Closely divided at 5-4, on June 26, 2015, the Supreme Court legalized same sex marriage throughout the nation, including its territories. Various opinions are held about the court’s ruling, but the majority opinion is in support of the legalization.
The United States is the 21st country to legalize and give full marital rights, including recognition on birth and death certificates, to homosexual couples. In recent years, the amount of traditional marriage proponents has significantly dwindled, with recently 2/3 of the country in favor of equal marriage. Before this ruling, 37 states had legalized gay marriage.
The case was presented to the court when several lower courts overturned the state bans on gay marriage. The attorneys on the case argued that marriage is a fundamental right, despite a person’s sexual orientation.
People all over the nation proudly celebrated “love’s victory”. Social media icons were sporting rainbow backgrounds and buildings all over the United States, including the White House, had beautiful uplighting that further showcased this step forward for America.
Cavaliers voiced their support for the Supreme Court ruling by posting their opinions on social media and sharing their thoughts with us.
“I am so thrilled to be able to say that I live in a country that recognizes the legal right of each person to love! The Supreme Court’s ruling goes down in history as a turn for the better in terms of the future of the United States and I can’t wait for those final states to be able to start licensing marriages. It is such a happy day and everyone should be celebrating the fact that our government now has to open its eyes and recognize all love as equal!” senior Jordan Payne said.

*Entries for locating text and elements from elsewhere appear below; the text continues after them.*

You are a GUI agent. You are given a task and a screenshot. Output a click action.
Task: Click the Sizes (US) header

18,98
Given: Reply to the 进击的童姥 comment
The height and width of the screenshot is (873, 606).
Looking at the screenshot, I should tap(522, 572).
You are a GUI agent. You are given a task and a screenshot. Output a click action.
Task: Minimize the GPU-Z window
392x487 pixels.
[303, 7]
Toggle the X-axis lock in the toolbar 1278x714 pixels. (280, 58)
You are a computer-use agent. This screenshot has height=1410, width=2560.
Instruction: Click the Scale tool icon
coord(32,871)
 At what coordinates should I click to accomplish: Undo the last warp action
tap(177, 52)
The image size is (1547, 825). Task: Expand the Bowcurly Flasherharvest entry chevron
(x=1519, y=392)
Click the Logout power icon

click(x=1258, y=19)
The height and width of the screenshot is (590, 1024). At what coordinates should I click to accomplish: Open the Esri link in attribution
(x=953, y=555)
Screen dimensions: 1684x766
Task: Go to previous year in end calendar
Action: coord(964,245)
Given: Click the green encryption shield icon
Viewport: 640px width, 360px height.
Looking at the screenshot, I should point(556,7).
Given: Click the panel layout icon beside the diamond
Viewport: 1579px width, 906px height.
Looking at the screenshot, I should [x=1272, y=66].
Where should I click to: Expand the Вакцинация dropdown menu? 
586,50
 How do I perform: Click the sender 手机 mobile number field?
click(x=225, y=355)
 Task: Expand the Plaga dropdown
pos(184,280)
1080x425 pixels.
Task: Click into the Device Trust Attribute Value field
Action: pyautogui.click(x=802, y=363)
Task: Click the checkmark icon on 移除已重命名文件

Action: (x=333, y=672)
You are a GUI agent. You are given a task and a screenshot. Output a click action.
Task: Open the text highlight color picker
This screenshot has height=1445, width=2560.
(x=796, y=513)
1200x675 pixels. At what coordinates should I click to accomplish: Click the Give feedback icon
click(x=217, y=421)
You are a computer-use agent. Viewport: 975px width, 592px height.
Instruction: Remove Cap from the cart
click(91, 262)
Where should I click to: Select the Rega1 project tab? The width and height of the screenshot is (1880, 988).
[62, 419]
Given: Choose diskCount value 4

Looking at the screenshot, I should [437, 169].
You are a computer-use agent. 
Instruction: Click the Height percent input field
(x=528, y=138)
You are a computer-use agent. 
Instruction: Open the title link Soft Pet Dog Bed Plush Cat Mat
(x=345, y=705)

The Supreme Court ruling has been a long time coming. This will change the lives of so many individuals. I’m proud to be who I am and no matter who you are or who you love, you deserve to affirm that love.”
— senior John Fernandez
“I think it’s a healthy step forward for America but the legalization isn’t the end. There are still many important issues that the LGBTQ+ community has yet to face. Even though this momentous day should be celebrated, American citizens shouldn’t think that today ended all discrimination against us,” junior Bryan Tucker said.